Certains syndicats de police affichent leur scepticisme.

"Il y a beaucoup de livreurs en scooter et qui passent totalement incognito dans la masse. Le sujet, ce n'est pas vraiment les Uber pour moi", juge ainsi Rudy Maana, porte-parole d'Alliance zone sud ce jeudi matin sur BFMTV.

"On va avoir une vraie difficulté à contrôler. Imaginez bien que si le mec (qui est trafiquant de drogue) a 400 grammes sur lui, il ne va pas s'arrêter en voyant un policier. Avec les difficultés qu'on a avec le refus d'obtempérer, ça ne va pas être facile", a encore avancé le policier.

Des difficultés à identifier les cibles

Depuis février 2017, les conditions d'utilisation des armes à feu par les policiers en cas de refus d'obtempérer ont été fortement assouplies. 13 personnes ont été tuées après un tir des forces de l'ordre en 2022, selon un rapport de l'Inspection générale de la police nationale (IGNPN).

Une partie de la France dont la cité phocéenne s'était enflammée l'été dernier après la mort du jeune Nahel, tué par un tir de police. Autant dire que la question est très sensible. La question d'identifier les personnes cibles dans le cadre d'opérations coups de poing contre les "Ubershit" reste également entière.

Au micro de RMC, Manolo (pseudonyme), un jeune dealer de 17 ans qui se situe dans le Rhône, témoigne. Le jeune homme livre dans les Bouches-du-Rhône à vélo, en trottinette et parfois même... grâce à des livreurs Ubereats ou Deliveroo. “Si, par exemple, le client a commandé un 'tacos', on prend un bout de shit, on l’enroule dans de la cellophane, on le met à l’intérieur de la nourriture, et on referme", explique-t-il.

"Les flics, ils ne vont pas se dire qu’il y a de la drogue à l’intérieur d'un 'tacos'. Donc ça permet plus de sécurité, et d’anonymat", confie le jeune homme.

La question des points de deal reste entière

Si ces opérations coup de poing sont saluées par des syndicats de police, la question du suivi par la justice se pose.

"Occuper le terrain, faire de la prévention, c'est bien. Mais après, il faut travailler sur le long terme. Si on n’a pas un officier de police judiciaire derrière, pour ficeler la procédure et pour transmettre au parquet, ça ne sert à rien", juge Jean-Christophe Couvy, secrétaire National Unité-SGP Police-FO sur RMC.

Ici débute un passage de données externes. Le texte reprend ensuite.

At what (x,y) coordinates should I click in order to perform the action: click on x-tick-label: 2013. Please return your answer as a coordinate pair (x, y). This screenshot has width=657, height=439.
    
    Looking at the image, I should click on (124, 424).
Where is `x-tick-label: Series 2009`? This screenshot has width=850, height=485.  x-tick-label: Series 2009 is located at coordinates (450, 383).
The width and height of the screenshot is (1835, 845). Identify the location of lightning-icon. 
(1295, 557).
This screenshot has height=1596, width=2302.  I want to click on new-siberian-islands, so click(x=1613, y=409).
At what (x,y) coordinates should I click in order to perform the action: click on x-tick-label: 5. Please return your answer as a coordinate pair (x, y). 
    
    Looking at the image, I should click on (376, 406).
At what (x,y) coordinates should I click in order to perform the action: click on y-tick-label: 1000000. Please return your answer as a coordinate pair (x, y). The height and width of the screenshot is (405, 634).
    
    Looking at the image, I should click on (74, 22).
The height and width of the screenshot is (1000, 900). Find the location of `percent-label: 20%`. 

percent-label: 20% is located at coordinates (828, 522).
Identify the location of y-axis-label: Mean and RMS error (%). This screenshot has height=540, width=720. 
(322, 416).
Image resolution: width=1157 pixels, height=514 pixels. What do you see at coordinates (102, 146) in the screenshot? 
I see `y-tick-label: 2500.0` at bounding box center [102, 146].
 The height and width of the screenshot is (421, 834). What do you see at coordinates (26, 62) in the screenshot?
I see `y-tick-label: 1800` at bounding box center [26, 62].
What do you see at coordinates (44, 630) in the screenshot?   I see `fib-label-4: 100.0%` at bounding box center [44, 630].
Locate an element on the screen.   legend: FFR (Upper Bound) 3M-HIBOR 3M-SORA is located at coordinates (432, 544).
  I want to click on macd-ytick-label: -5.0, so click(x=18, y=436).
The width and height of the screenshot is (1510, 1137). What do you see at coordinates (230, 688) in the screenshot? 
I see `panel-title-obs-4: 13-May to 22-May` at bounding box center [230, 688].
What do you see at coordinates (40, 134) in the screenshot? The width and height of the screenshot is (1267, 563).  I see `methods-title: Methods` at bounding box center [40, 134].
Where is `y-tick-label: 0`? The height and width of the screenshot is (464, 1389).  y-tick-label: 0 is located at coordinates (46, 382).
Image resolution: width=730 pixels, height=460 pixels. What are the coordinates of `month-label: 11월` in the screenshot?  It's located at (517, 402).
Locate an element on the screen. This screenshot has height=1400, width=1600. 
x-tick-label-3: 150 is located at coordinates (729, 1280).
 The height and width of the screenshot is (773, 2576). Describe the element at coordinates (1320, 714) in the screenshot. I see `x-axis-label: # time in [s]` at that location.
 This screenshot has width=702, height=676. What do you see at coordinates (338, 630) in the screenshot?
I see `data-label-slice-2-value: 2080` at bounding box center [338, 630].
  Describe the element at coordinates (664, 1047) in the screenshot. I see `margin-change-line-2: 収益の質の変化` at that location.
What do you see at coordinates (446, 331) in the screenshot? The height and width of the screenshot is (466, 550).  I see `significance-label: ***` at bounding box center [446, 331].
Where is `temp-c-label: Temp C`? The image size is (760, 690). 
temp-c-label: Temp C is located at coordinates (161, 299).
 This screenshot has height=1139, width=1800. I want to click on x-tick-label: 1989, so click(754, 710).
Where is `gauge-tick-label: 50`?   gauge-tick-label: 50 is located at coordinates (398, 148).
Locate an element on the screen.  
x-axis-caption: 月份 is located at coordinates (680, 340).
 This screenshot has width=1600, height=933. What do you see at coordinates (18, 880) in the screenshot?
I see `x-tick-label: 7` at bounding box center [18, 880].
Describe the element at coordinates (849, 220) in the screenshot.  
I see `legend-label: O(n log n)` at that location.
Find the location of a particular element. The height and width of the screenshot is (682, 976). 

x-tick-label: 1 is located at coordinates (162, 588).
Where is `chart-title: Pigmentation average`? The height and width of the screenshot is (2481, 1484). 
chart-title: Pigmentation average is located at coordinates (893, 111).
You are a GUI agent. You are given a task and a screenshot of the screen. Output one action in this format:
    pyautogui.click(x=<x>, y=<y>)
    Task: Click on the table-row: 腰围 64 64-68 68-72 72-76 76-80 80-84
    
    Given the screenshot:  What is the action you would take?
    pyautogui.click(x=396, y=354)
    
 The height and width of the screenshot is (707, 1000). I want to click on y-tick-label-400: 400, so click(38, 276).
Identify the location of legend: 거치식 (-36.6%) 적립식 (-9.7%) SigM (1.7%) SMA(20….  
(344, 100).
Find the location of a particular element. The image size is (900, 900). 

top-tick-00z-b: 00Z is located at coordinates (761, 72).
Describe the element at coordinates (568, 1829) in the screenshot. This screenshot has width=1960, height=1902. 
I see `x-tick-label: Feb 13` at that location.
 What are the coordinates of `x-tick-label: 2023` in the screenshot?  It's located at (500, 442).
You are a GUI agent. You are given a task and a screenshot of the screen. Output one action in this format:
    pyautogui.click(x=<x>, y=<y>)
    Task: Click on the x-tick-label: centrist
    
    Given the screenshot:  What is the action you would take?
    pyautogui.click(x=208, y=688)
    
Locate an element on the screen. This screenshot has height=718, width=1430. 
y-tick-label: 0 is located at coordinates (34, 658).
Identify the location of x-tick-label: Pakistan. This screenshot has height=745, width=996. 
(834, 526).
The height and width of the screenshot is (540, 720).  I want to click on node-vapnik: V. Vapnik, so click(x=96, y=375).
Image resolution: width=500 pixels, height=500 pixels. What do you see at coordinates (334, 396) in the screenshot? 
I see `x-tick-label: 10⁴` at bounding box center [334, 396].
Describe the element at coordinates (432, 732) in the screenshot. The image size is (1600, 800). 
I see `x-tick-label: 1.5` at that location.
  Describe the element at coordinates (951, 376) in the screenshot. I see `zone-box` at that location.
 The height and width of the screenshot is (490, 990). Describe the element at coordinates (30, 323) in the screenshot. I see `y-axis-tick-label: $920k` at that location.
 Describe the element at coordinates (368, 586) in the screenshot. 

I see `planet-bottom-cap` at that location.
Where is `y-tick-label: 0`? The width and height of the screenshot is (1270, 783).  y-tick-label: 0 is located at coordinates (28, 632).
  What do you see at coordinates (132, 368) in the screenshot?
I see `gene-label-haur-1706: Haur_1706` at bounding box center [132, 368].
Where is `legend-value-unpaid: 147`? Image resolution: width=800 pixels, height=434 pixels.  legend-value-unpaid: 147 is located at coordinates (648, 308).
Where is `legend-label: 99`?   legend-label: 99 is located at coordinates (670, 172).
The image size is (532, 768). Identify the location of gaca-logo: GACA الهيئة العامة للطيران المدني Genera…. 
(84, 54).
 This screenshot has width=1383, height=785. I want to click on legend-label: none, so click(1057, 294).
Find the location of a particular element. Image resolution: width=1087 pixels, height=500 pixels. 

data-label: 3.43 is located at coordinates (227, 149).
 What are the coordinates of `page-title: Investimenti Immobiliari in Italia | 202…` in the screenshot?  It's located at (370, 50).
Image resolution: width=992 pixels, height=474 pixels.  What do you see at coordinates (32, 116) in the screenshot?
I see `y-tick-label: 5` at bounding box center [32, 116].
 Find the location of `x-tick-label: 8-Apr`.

Le démantèlement des points de deal reste encore la priorité pour le syndicat Alliance. "Les gros points marseillais sont quand même restés en place. On a l'impression qu'il n'y pas plus que des Uber shit mais ce n'est pas le cas", remarque encore Rudy Maana, porte-parole d'Alliance zone sud.

47 morts en 2023 liées au trafic de drogue

Gérald Darmanin a évoqué à plusieurs reprises la fermeture de points de deal lors de son déplacement. Selon les chiffres transmis par le ministère de l’Intérieur, ces fermetures sont passées de "160 en 2021" à "90 en 2023".

Le ministre de l'Intérieur mise également sur le déploiement de la CRS 8, une unité spécialisée dans les violences urbaines pour mener "des opérations ciblées contre les trafics de drogue au cour des prochains jours". Une nouvelle unité de CRS a également été installée durablement à Marseille à l'automne.

En 2023, 47 personnes ont été abattues dans le cadre du trafic de drogue, soit 14 de plus qu'en 2022. Quatre d'entre elles ont perdu la vie en étant victimes de tir à l'aveugle ou d'erreurs de cible comme Socayna, tuée d'une balle perdue alors qu'elle étudiait dans sa chambre.